1:  import Data.Array.Parallel
2:  import qualified Data.Array.Parallel.Prelude.MultiDouble as D
3:  
4:  dotp :: PArray Double -> PArray Double -> Double
5:  {-# NOINLINE dotp #-}
6:  dotp v w = dotp' (fromPArrayP v) (fromPArrayP w)
7:  
8:  dotp' :: [:Double:] -> [:Double:] -> Double
9:  dotp' v w = D.sumP (zipWithP (D.*) v w)

Note than only the import statement on line 2 changed. If I had simply rolled SIMD support directly into Data.Array.Parallel.Prelude.Double, exploitation of SIMD instructions would be automatic, but for now I've put my changes into a separate module (this also makes comparisons easier).

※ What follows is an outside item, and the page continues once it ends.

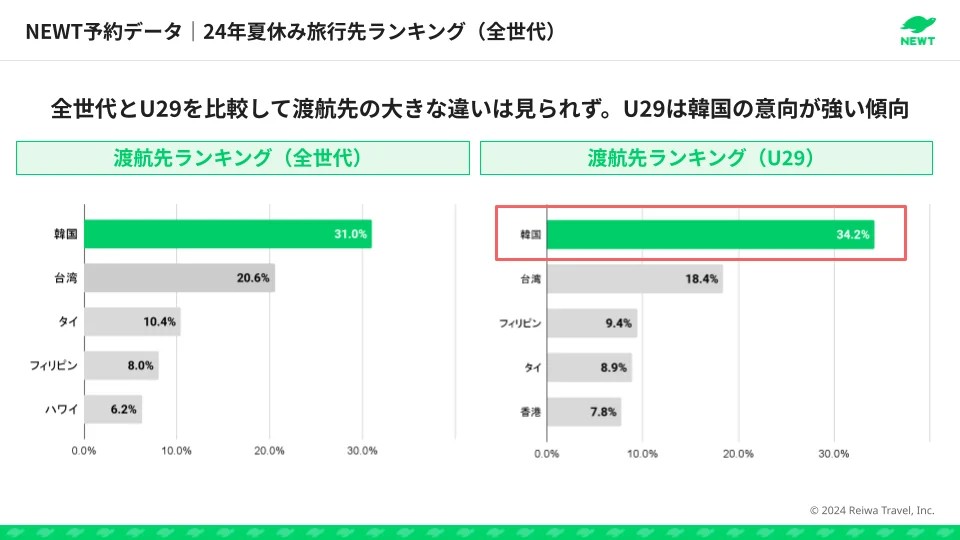The image size is (960, 540).
Task: Click the green 韓国 31.0% bar
Action: (227, 234)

Here are benchmarks taken on a 2.70GHz Intel® Core™ i7-2620M CPU with frequency scaling disabled. I'm using a perf-llvm build of the simd branch of GHC (compiled with GHC 7.4.1—earlier versions have trouble using LLVM to compile GHC). The benchmark program was compiled with the options -rtsopts -threaded -Odph -O2 -fllvm -optlo-O3 -optc-O3 -optc-march=corei7. I did not use -fcpr-off or -fno-liberate-case as suggested by comments in the README in the dph library because these options prevented fusion of SIMD operations. It looks like we really need Constructed product result analysis for efficient code, which is what I would expect. Errors bars mark one standard deviation, and times are averaged over 100 runs.

Timings for the dotp function, 224 elements, i7.

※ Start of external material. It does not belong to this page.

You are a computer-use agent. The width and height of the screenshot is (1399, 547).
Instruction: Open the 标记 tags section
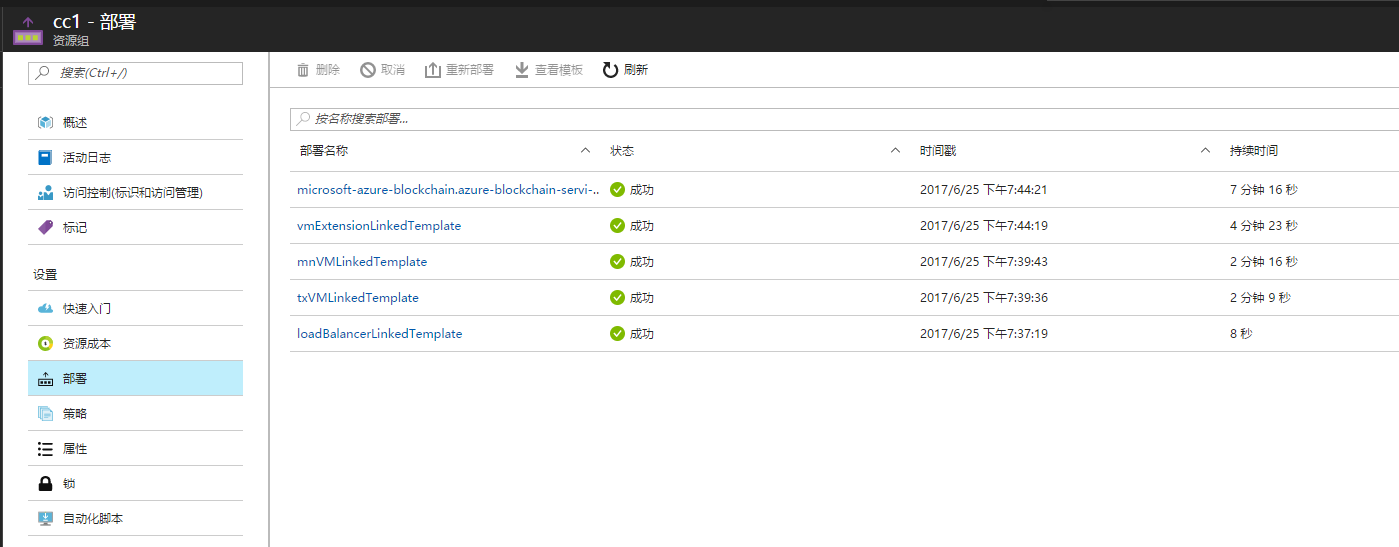(75, 228)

The C and vector versions both take advantage of SIMD instructions—in the former case, via intrinsics. I've included three DPH versions: the two versions I already gave code for, and a version that uses DPH's parallel array syntax. The code for this version is:

dotp :: PArray Double -> PArray Double -> Double
{-# NOINLINE dotp #-}
dotp v w = dotp' (fromPArrayP v) (fromPArrayP w)

dotp' :: [:Double:] -> [:Double:] -> Double
dotp' xs ys = D.sumP [:x D.* y | x <- xs | y <- ys:]

Strangely, using syntactic sugar results in a significant performance hit. This is a pre-release version of DPH though, and I am told that this performance gap should be eliminated in time for the next release.

Using SIMD instructions in DPH gives us a big gain over the baseline DPH code, but it looks like we're limited by memory bandwidth, so we're not taking advantage of our extra cores. Fortunately, I have access to a 32-core 2.0GHz AMD Opteron™ 6128. Here is the same benchmark run there:

Timings for the dotp function, 224 elements, AMD Opteron.

Now we're cooking—much better scaling behavior! With DPH we can take advantage of multiple cores and we don't have to re-write our code to make use of SIMD instructions. Before GHC 7.6.1, I'd like to integrate all of this work back into the mainline branches of GHC, vector, and dph. Once that is done, all you will have to do to take advantage of SIMD versions of floating point operations in your DPH code is move to the new release.